Using the example configuration files above, we can create a runner daemon that uses the local folder specified at engines/local.yaml for job management. This configuration file could be similar to:

engines/local.yaml#
_module: mkite_engines.local
root_path: $HOME/jobs
move: True

Now, you can execute the run daemon as:

wind run -s settings.yaml -l 60

This will create a folder $HOME/jobs where your jobs will be placed and monitored. Furthermore, the daemon will be executed every 60 seconds to check whether more spaces in the queue are available. If you want the daemon to run only once, execute it with a --sleep or -l argument equal or smaller than zero:

wind run -s settings.yaml -l 0

Note

In principle, you can add any job to the $HOME/jobs/ready folder and mkwind will take care of executing it for you. The only requisites are:

  1. The job is inside a folder

  2. The job folder contains a file called job.sh

Although the job will be executed, it may not be able to be postprocessed by mkwind if it does not follow the jobresults.json and jobinfo.json schemas.

Running locally#

As local workstations often do not have a scheduler, the daemon does not check which resources are available when running jobs locally. To bypass this problem, one can install a local scheduler like pueue, which offers excellent support for local job management. Then, using mkwind to run jobs locally is just a matter of changing the settings.yaml to use the pueue daemon:

SCHEDULER: pueue

Warning

Do not forget to run your pueued daemon to enable mkwind to interact with it.

Postprocessing jobs#

Once jobs are done, one can postprocess jobs executed with mkite’s JobInfo schema and send the JobResults to the engine. From there, the results can be parsed into mkite without the interference of the client worker.

Postprocessing jobs requires parsing the jobs from a queue with status done, archiving the raw files, and sending the results to an engine. Using the configuration files above, you can run the example job of conformer generation using mkwind.

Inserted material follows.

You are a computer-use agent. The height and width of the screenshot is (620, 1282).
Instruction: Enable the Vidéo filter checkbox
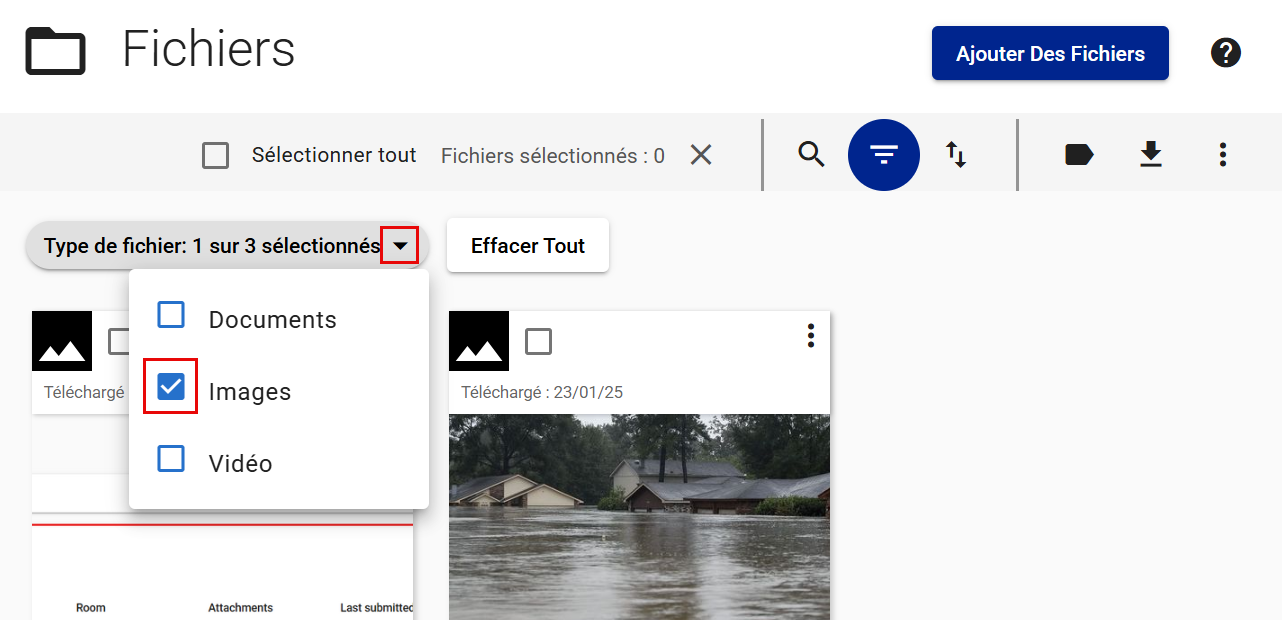pyautogui.click(x=171, y=459)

Then, with the settings in place, run the postprocess command:

wind postprocess -s settings.yaml -l 0

This command will:

  1. Retrieve the job from the done folder (created by the local engine of mkwind’s run daemon)

  2. Process the results

  3. Archive the result into an archive folder (also in the same directory, given the configuration file above)

  4. Send the results to a parsing folder

You can check the contents of all folders and verify that the parsing folder has one JSON file corresponding to a serialized JobResults that can be parsed into the mkite database.

Note

If the engine is different from the local one, the JobResults will be pushed to that engine. For example, if the selected engine was the Redis engine, we would see the result in the Redis database.